City Students Engineer Bot to Sweep the Dust Off Solar Panels

Published: 24th March 2016 05:06 AM  |   Last Updated: 24th March 2016 05:06 AM   |  A+A-

City Students Engineer

CHENNAI: Facing problems cleaning solar panels? Now, the job can be done by robots. A team of students from Hindustan University have developed a cost-effective technology for this.

With states like Tamil Nadu, Maharashtra and Haryana making rooftop solar panels compulsory for all new buildings, the need for such technology has also taken centre stage. The four-member team — K Arun, Nanda Kishore, Akhilesh Singh and Kamadi Sree Harika — all second and third year students of Electronics and Instrumental Engineering and Mechatronics have developed this product, which is already catching the market’s attention.

Explaining its’ features during the PALS5 Innovation Challenge at IIT Madras Research Park, the team says the solar panel cleaning robot (SOPAC) is self-driven and works by attaching to the panel surface with suction cups. This is the first such product developed in India, costing `7,000 a piece.

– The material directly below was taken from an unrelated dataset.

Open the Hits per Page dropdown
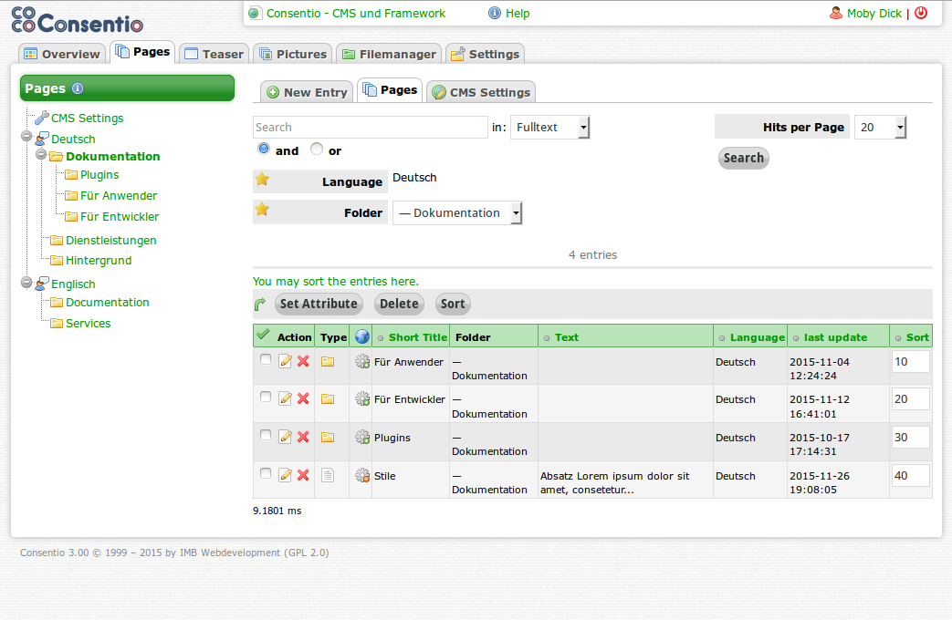 click(878, 127)
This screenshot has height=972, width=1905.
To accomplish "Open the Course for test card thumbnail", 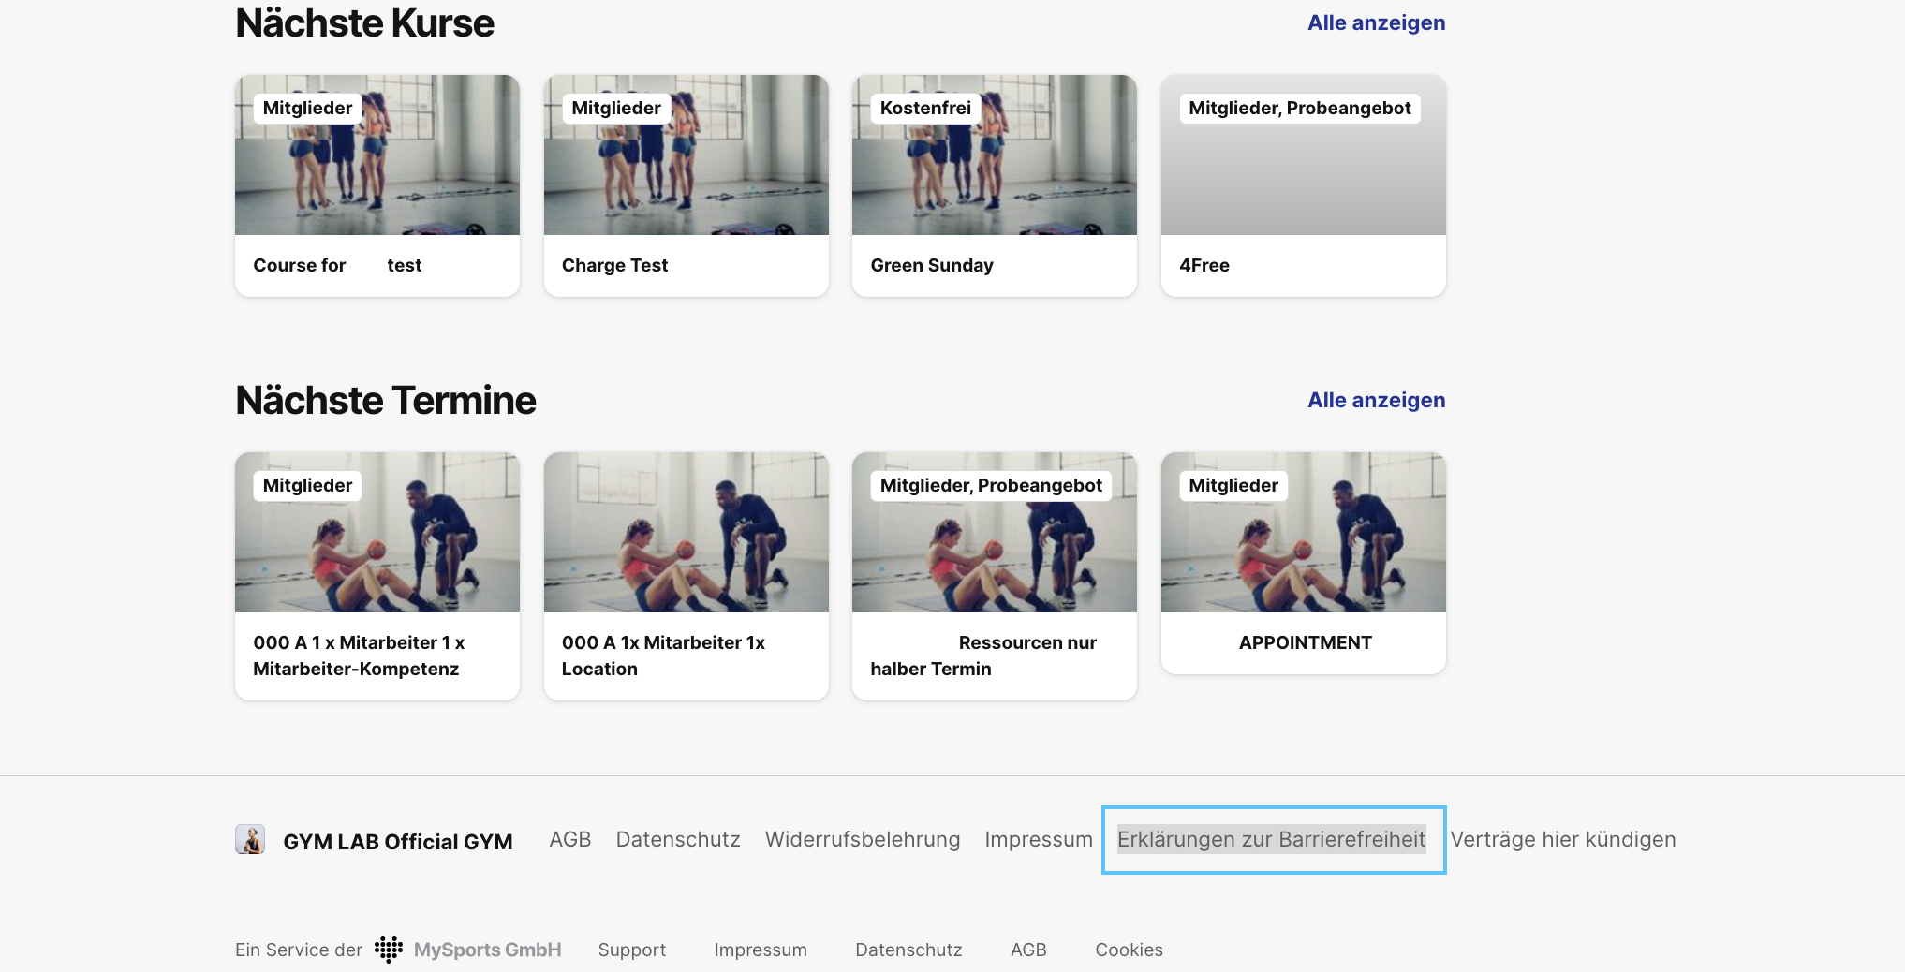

The robot is monitored and controlled with a suitable sensor interface, which detects the end of the solar panel, and enables it to move on to the next solar panel, if the distance between the two is not more than 60 mm.

Speaking to City Express, assistant professor G Muthukumaran, who is mentoring the team, says solar panels need regular cleaning to ensure they work with optimum efficiency. “Engaging workers to clean in the scorching heat is a challenge everywhere, from households to industries,” he adds.

According to studies, India is losing 25% of its solar power for the simple reason that panels are not being cleaned on a regular basis — this means there is less light on the solar panels. This challenge will grow as more projects are built worldwide. “Our PM Narendra Modi launched an international solar alliance of over 120 countries with French president, François Hollande, at the Paris COP21 climate summit last year,” he says.

On future plans, Muthukumaran explains that the team wants to develop an extended model with a camera so that the robot can detect and reach places where dust accumulates more. “We are also working on features like automatic battery charge and path-planning. The advanced robot should be ready in another six months,” he states.


■ Costs Rs 7,000

■ Works wirelessly

■ Lightweight

■  Operates any tilt of up to 45 degrees

■  Can automatically walk from panel to panel

■ Weather-proof enclosure

■  Facility to automatically recharge battery

One of the judges of the innovation challenge, P Rajenthiran, assistant vice president (services), Gamesa Renewable, has offered the team an opportunity to test the product at his company’s solar farm. “The market needs such technology,” he said.